In [18]: import matplotlib.pyplot as plt
In [19]: import seaborn
In [20]: seaborn.set()
In [21]: curve = bezier.Curve.from_nodes(reduced)
In [21]: ax = curve.plot(256)
In [22]: _ = ax.plot(xs, ys, marker="o", linestyle="none")
As you can see, the fit is good, but far from perfect. This means other methods (this was essentially a least squares fit) would also fail to find an exact match.
So I now realize my answer is "wrong" in that I treated the ys
as control points vs. points on the curve. ~I'll re-do the answer correctly below (but am not yet done).~
Backing up a bit, I'm assuming your points on the curve xs
and ys
are evenly spaced inputs, i.e. points B(s)
on a curve for parameters s = 0, 1/n, ..., (n - 1)/n, 1
. Here we can do a different kind of fit with our representative
curve (that has quasi symbolic inputs).

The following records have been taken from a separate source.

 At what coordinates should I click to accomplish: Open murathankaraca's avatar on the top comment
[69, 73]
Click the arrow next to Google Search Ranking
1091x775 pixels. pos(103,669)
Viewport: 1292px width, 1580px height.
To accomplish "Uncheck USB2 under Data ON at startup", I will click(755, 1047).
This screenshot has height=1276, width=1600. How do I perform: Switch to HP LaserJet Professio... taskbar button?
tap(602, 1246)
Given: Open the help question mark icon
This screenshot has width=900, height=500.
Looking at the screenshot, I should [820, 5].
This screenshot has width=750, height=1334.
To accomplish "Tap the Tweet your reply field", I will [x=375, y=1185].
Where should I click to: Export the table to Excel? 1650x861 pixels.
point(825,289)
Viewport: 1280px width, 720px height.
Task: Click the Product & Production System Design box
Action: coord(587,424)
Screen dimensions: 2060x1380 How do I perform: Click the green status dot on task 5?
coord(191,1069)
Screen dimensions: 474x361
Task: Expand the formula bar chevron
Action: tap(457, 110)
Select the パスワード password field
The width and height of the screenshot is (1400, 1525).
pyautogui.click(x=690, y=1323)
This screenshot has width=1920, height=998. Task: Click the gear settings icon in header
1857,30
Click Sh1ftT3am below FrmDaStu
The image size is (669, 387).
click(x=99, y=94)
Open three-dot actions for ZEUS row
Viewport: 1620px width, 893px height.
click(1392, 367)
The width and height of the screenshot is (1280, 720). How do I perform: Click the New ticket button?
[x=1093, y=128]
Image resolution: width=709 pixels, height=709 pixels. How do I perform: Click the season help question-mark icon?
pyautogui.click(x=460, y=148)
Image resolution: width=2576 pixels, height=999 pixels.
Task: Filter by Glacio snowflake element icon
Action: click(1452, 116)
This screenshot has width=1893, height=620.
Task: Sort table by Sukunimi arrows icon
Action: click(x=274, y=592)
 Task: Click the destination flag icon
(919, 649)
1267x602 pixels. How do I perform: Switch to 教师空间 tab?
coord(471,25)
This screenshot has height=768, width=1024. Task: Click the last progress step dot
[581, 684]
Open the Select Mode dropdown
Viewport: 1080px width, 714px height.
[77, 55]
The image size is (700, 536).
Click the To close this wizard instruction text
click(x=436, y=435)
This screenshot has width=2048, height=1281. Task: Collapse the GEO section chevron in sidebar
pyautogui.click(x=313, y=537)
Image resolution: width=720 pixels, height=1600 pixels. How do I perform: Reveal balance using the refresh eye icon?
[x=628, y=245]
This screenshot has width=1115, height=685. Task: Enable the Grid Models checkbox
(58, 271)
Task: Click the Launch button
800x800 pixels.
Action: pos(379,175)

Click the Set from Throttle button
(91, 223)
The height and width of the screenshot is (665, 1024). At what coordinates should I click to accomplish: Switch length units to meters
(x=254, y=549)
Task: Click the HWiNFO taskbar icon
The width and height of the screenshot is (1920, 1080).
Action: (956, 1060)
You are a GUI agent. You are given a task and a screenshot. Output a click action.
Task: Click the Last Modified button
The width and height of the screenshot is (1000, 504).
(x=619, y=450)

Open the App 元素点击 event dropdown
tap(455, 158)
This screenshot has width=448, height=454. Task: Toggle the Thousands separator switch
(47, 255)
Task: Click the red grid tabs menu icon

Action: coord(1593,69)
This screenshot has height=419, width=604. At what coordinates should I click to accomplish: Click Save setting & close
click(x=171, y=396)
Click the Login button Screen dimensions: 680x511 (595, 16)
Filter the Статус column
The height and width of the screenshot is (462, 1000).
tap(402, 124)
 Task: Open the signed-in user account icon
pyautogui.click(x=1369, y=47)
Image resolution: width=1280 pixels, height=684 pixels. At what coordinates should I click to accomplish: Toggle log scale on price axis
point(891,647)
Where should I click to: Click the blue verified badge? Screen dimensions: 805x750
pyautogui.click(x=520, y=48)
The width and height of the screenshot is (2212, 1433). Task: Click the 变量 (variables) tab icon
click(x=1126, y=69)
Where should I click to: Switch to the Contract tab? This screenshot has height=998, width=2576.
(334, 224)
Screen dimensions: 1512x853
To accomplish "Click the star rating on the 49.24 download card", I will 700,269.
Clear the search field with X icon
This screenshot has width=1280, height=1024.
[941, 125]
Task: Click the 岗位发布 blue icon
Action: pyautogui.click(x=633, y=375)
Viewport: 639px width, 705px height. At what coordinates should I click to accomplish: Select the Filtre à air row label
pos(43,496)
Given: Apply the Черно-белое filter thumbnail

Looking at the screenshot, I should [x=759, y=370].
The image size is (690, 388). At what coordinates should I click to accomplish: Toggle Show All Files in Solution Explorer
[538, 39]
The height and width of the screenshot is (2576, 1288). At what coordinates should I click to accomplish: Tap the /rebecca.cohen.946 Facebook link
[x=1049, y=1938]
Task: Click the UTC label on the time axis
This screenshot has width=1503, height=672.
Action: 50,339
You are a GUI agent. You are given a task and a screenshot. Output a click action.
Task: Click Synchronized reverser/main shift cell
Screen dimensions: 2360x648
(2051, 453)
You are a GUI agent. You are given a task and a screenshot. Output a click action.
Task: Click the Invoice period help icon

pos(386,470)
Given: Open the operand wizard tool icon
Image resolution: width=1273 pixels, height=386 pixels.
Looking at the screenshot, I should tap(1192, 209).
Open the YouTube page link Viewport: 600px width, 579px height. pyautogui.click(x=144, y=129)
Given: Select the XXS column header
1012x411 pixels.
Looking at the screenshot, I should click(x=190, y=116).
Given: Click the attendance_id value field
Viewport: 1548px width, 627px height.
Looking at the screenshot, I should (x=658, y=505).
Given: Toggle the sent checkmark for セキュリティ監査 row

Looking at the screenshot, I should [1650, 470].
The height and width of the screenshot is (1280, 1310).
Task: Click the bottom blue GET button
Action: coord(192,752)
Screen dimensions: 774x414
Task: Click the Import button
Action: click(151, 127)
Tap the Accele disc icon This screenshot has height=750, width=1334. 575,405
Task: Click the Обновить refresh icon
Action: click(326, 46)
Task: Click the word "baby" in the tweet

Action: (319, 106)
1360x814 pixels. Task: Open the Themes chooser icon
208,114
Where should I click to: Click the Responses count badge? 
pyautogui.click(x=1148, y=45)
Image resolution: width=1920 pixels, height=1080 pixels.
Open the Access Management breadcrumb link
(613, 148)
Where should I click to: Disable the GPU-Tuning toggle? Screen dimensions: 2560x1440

For example, if we set n = 4
so that there are 5 evenly spaced points s = 0, 0.25, 0.5, 0.75, 1.0
we see
In [1]: import bezier
In [2]: import numpy as np
In [3]: representative = bezier.Curve.from_nodes(np.eye(4))
In [4]: s_vals = np.linspace(0.0, 1.0, 5)
In [5]: s_vals
Out[5]: array([0. , 0.25, 0.5 , 0.75, 1. ])
In [6]: with np.printoptions(linewidth=1000):
...: print(representative.evaluate_multi(s_vals))
...:
[[1. 0.421875 0.125 0.015625 0. ]
[0. 0.421875 0.375 0.140625 0. ]
[0. 0.140625 0.375 0.421875 0. ]
[0. 0.015625 0.125 0.421875 1. ]]
In other words, B(0) = p0
, B(0.25) = 0.421875 p0 + 0.421875 p1 + 0.140625 p2 + 0.015625 p3
, B(0.5) = 0.125 p0 + 0.375 p1 + 0.375 p2 + 0.125 p3
and so on. So if we had the five values B(0), B(0.25), ..., B(1)
but did not have p0, p1, p2, p3
we could use this overdetermined 5 x 4 system to find a least squares solution.
This is exactly what we can do for our 16 points (n = 15
in the s = 0, 1/n, ...
set up):
In [7]: s_vals = np.linspace(0.0, 1.0, 16)
In [8]: transform = representative.evaluate_multi(s_vals).T
In [9]: ys = np.array([0, 7.027885760013675e-07, 1.3352245924580508e-05, 7.185419521038572e-05, 0.000247954241316628, 0.0006740029696562511, 0.0015907714640571724, 0.0034294112039156, 0.006821667242492446, 0.0
...: 13031496324572234, 0.024556098240622215, 0.04575246255862098, 0.08269242982725422, 0.1322613906866914, 0.17519720275554274, 0.20047545179963588])
In [10]: xs = np.arange(0, len(ys))
In [11]: nodes = np.vstack([xs, ys])
In [12]: reduced_t, residuals, rank, _ = np.linalg.lstsq(transform, nodes.T, rcond=None)
In [13]: residuals
Out[13]: array([5.22252497e-29, 8.07090066e-04])
In [14]: rank
Out[14]: 4
In [15]: reduced = reduced_t.T
In [16]: with np.printoptions(linewidth=1000):
...: print(reduced)
...:
[[-1.76090753e-15 5.00000000e+00 1.00000000e+01 1.50000000e+01]
[-2.26101770e-04 1.50843117e-02 -7.65425640e-02 2.14974631e-01]]
But as before the x
residual is very tight and y
residual is good but not great. Plotting confirms this:
In [17]: import matplotlib.pyplot as plt
In [18]: import seaborn
In [19]: seaborn.set()
In [20]: curve = bezier.Curve.from_nodes(reduced)
In [21]: ax = curve.plot(256)
In [22]: _ = ax.plot(xs, ys, marker="o", linestyle="none")
In [23]: plt.show()
Dear dhermes
Thank you for your consideration! Certainly, it seems that an approximate curve can be obtained with this method. I was very helpful. I will continue to support your success. Thank you very much!
Thank you for publishing a very nice library! I'm currently working on a problem with this library.
I have values measured over time. Example)
I want to generate a cubic Bezier curve that passes through these values. (Not the Catmull-Rom curve)
If you know how to solve this problem by using your library, please let me know. Thank you.